Big Lagoon State Park is one of the best available base camps for small boat sailors along the NW Florida coast. Located on the far edge of the state, 10 miles west of Pensacola, this uncrowded and well-run park gives sailors access to some of the prettiest unspoiled wilderness remaining on the Gulf Coast.
- Name: Big Lagoon State Recreation Area
- In brief: This park is known for birds and other wildlife, for clean clear water, and for easy access to nearby unspoiled Gulf beaches.
- Where: In NW Florida, close to the Alabama line, on the mainland side of Big Lagoon. Map and Chart.
12301 Gulf Beach Hwy. Pensacola, FL 32507 (850) 492-1595
- Weather at the base camp.
- Fees: Entry fee: $4.00/vehicle. Launch fee: $4.00. Camping fee: $16.00/night–includes water, electricity, picnic table, and grill. Some sites are shady, but campground is not close to the water.
- Ramp: Single, but wide. 4 feet deep at end of concrete, well-maintained, with 100 foot wing docks on each side.
- Camping: Yes. 75 tent and RV sites. No primitive camping.
- Amenities in campground or within 5 miles: Hot showers, ice, firewood, a pay phone, nearby library with WIFI, convenience stores, service stations, grocery store, restaurants, motels, rental condominiums, another state park, and the Gulf Islands National Seashore.
Big Lagoon itself is a broad sound through which the Gulf Intracoastal Waterway runs. The north shore is fairly well-developed, except for the park, but the barrier island that forms the south shore of the lagoon is part of the Gulf Islands National Seashore. A boater can beach his craft on the lagoon side of Perdido Key and walk across the narrow island to a completely unspoiled Gulf of Mexico beach.
Looking at the chart the park is at the northwestern edge of Big Lagoon, and the marked ramp is available to park visitors for a launch fee of $4.00. There’s also an entrance fee of $4.00 per vehicle per day. Camping in the well-laid-out campground is a reasonable $16.00 + Tax per night. Includes Electricity, water, picnic table and ground grill on the site, with a dump station located nearby.
The ramp itself is pretty well maintained, with hundred foot wing docks to either side. When I was there recently, the water was 4 feet deep at the end of the ramp, with similar depths along the outer sides of the docks. Here along the NW Florida coast, we have very modest tides, and depths are often more influenced by wind than by tide. I visited the ramp at about half tide, when we’d had north winds for a few days, so I believe the depth at the ramp would be adequate for most trailerable sailboats in most conditions.

◆ **Information supplied**:
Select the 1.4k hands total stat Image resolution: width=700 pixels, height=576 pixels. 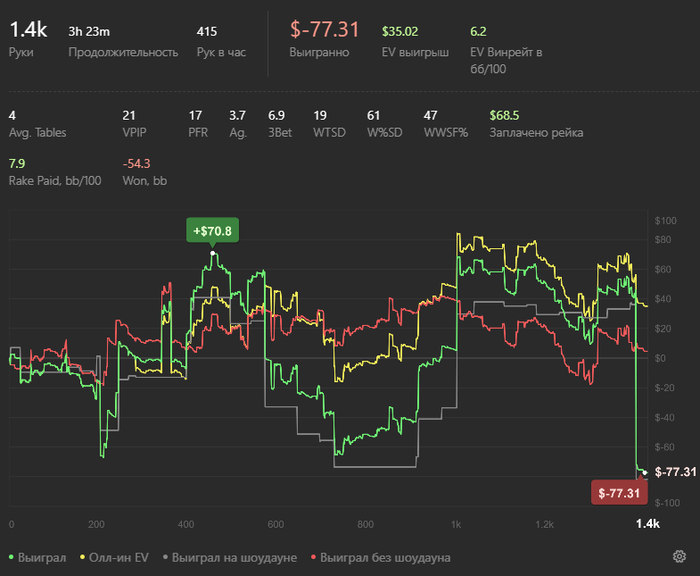tap(26, 32)

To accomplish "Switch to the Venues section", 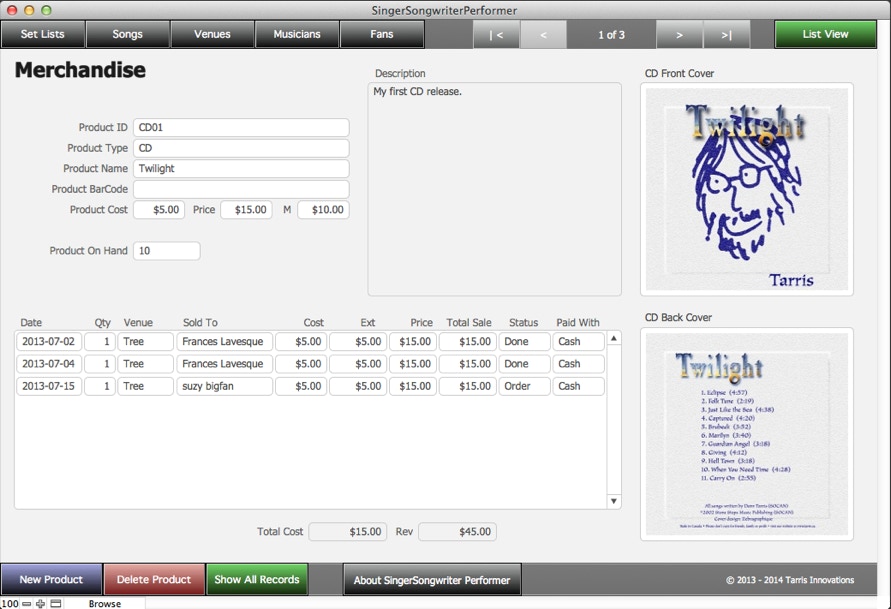I will click(212, 34).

◆ **Required tasks**:
1. What fees does the Big Lagoon State Park guide list, and what is the amount of each?
2. Copy the Big Lagoon State Park guide from "Big Lagoon State Park" up to and including "unspoiled Gulf beaches.".
3. According to the Big Lagoon State Park guide, how many tent and RV sites does the campground have?

◆ **Expected answers**:
1.
- Entry fee: $4.00 per vehicle
- Launch fee: $4.00
- Camping fee: $16.00 per night

2.
Big Lagoon State Park is one of the best available base camps for small boat sailors along the NW Florida coast. Located on the far edge of the state, 10 miles west of Pensacola, this uncrowded and well-run park gives sailors access to some of the prettiest unspoiled wilderness remaining on the Gulf Coast.
- Name: Big Lagoon State Recreation Area
- In brief: This park is known for birds and other wildlife, for clean clear water, and for easy access to nearby unspoiled Gulf beaches.

3. 75